An interim emergency department was opened up in August 2008, and on October 27, Columbus Regional Hospital reopened with a new and improved facility.

In 2012, the Federal Emergency Management Agency backed a project to protect CRH from any future flooding. 15 flood gates were installed around the campus in order to keep water out. Today, CRH is a fully functioning, 225-bed not-for-profit, providing emergency and surgical services and comprehensive care.

==WellConnect==
In 2014, Columbus Regional Health opened up a new walk-in clinic called WellConnect in the downtown area of Columbus, Indiana. In an effort to keep up with the times, CRH decided to create a new facility with a different approach on delivering health care services. The result was derived from focus groups and surveys, to the benefit of those living in the downtown area.

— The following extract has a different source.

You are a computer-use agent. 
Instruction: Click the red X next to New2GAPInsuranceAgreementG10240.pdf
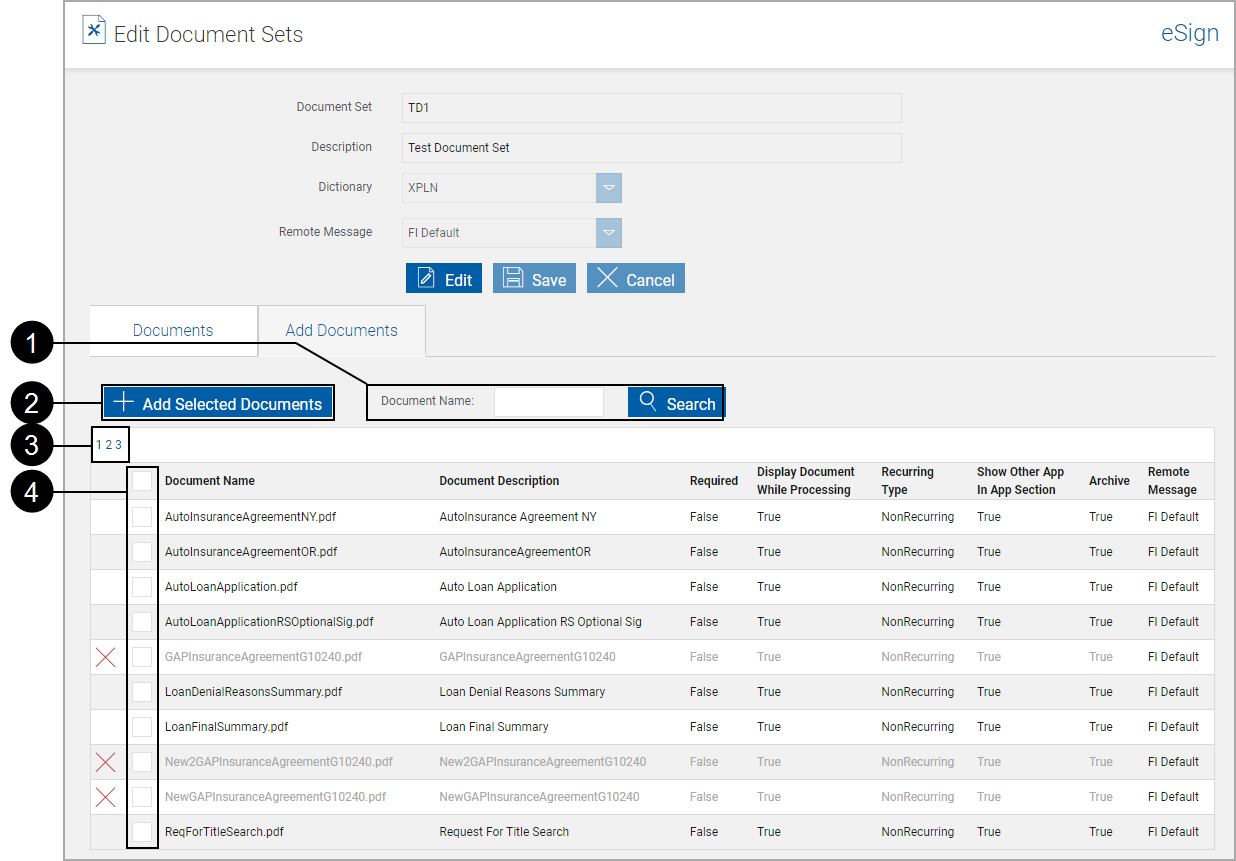(x=106, y=761)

WellConnect is a place where patients can meet with wellness experts and healthcare professionals. They offer walk-in care for minor illnesses, wellness programs, massage therapy, and cooking demonstrations. It is open to the public, Monday through Friday.

==Awards and recognition==
In 2014, CRH received an award for Excellence in Supply Chain Management from VHA Inc.

The Indiana Chamber of Commerce added Columbus Regional Health to Indiana's Best Places to Work Hall of Fame in 2014.